Se a droga foi apreendida no interior da residência do réu, sem mandado, sem autorização válida e sem situação de flagrante delito, a prova é ilícita. E como a materialidade do crime de tráfico de drogas depende dessa prova, a absolvição do réu se impõe porque, o Judiciário, como guardião de direitos fundamentais, deve proclamar a ilicitude das provas e absolver o réu da acusação, definiu a Juíza Rosália Guimarães Sarmento, da 2ª Vecute.
Os fatos
No caso concreto, uma equipe policial investigava o suspeito com o tráfico de drogas sintéticas, realizando campanas em dois endereços por ele frequentados. Durante a vigilância, abordaram um homem, que revelou ser irmão de uma jovem, companheira do investigado.
Com suposta autorização, posteriormente desmentida, os policiais entraram no imóvel e encontraram uma encomenda de conteúdo duvidoso, que seria destinada ao pretenso traficante. Dentro da caixa, havia drogas sintéticas. Na sequência, o suspeito foi localizado no segundo endereço, onde foram apreendidos também uma balança de precisão e uma prensa hidráulica, assim, foi preso em flagrante e denunciado pelo crime.
A tese dos Advogados
A defesa, representada pelos advogados Yanna Corrêa e Lucas Guedes,ambos da OAB/AM, levantaram a tese de que o investigado esteve sob investigação que, travestida de legalidade, evidenciou abuso contra o direito de liberdade por meio de buscas especulativas ou não autorizadas, com pescaria probatória ou ‘fishing expedition’, abominado pelo sistema constitucional em flagrante ofensa a inviolabilidade do domicílio.
Desta forma, por meio de denúncia anônima, sem investigações prévias e sem mandado, os policiais encontraram drogas não por acaso, mas por mero intuito, inexistindo a serendipidade ou caso fortuito que pudesse validar a operação.
A tese foi aceita, e as provas, declaradas ilícitas, derrubaram a denúncia do Promotor de Justiça que, segundo a sentença, teria usado de amostras obtidas por meios ilícitos para lastrear a acusação.
Fundamentação constitucional e nulidade absoluta
A decisão reconheceu a nulidade da apreensão da substância entorpecente, com base na violação ao artigo 5º, inciso XI, da Constituição Federal, que protege a inviolabilidade do domicílio.
Conforme anotou a magistrada, não houve flagrante delito nem consentimento válido e voluntário do morador que justificasse o ingresso policial.
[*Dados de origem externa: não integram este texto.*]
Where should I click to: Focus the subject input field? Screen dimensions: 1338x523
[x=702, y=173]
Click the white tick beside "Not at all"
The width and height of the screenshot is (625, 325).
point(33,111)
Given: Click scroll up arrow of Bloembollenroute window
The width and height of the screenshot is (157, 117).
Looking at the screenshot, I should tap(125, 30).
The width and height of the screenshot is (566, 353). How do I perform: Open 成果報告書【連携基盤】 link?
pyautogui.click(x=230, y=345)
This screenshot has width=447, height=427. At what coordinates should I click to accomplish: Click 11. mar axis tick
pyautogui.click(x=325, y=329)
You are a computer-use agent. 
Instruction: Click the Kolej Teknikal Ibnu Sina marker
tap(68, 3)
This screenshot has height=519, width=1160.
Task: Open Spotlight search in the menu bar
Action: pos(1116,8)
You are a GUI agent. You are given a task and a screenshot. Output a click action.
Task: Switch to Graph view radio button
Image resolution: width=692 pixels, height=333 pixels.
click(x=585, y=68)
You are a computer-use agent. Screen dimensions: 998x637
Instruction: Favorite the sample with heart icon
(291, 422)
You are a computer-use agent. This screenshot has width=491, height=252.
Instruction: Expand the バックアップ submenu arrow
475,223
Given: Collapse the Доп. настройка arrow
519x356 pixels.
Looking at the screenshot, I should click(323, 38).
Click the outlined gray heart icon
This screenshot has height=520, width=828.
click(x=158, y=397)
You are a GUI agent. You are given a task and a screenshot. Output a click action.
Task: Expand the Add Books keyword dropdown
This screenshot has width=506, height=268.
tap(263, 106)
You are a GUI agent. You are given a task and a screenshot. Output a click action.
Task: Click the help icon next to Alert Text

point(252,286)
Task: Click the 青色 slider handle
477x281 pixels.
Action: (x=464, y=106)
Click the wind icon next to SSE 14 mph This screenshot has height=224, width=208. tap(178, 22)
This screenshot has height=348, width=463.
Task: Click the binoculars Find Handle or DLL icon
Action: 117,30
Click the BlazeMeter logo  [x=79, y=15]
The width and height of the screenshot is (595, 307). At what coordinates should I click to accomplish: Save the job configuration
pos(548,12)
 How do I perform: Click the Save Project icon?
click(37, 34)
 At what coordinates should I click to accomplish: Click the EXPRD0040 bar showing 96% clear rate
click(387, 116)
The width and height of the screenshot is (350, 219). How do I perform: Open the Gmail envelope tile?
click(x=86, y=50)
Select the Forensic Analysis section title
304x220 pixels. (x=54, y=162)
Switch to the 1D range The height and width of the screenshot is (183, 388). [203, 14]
Também não foi apresentado mandado judicial, elemento essencial nesses casos.
A sentença destaca que, mesmo diante de eventual suspeita de crime permanente, como o tráfico de drogas, a polícia deve requerer ao Judiciário as medidas adequadas — como mandado de busca, interceptação telefônica ou campanas autorizadas — antes de adentrar à residência do investigado. A ausência de tais providências compromete a legalidade de toda a diligência.
O Judiciário não pode legitimar práticas arbitrárias em detrimento de garantias constitucionais, definiu a magistrada
“Não vivemos num Estado Policialesco, e sim num Estado Democrático de Direito, o que implica em absoluta submissão de todos — especialmente os que exercem cargos públicos — ao império da lei e à supremacia da Constituição”.
A Juíza rememora que “a prova da legalidade e da voluntariedade do consentimento para o ingresso na residência do suspeito incumbe, em caso de dúvida, ao Estado, e deve ser feita com declaração assinada pela pessoa que autorizou o ingresso domiciliar, indicando-se, sempre que possível, testemunhas do ato”, o que não ocorreu na espécie.
Frutos da árvore envenenada: prova contaminada, processo inválido
Ao aplicar a teoria dos frutos da árvore envenenada, a sentença considerou que a droga apreendida foi obtida mediante violação constitucional e, por isso, impôs ser desentranhada do processo, nos termos do art. 157 do Código de Processo Penal. Diante da ausência de materialidade e da consequente impossibilidade de imputar autoria delitiva, o pedido formulado na denúncia foi julgado improcedente.
Além disso, a decisão destaca que, mesmo sem o reconhecimento da nulidade, a condenação não se sustentaria em razão da fragilidade das demais provas colhidas em juízo, insuficientes para vincular o acusado ao crime.
Os efeitos
Com base nos fundamentos legais e constitucionais, a sentença absolveu o réu, com fulcro nos incisos II, V e VII do art. 386 do CPP, e determinou a destruição da substância apreendida. O processo foi extinto com resolução de mérito, e o caso se encerrou com afirmação enfática da inviolabilidade de direitos fundamentais frente a excessos estatais.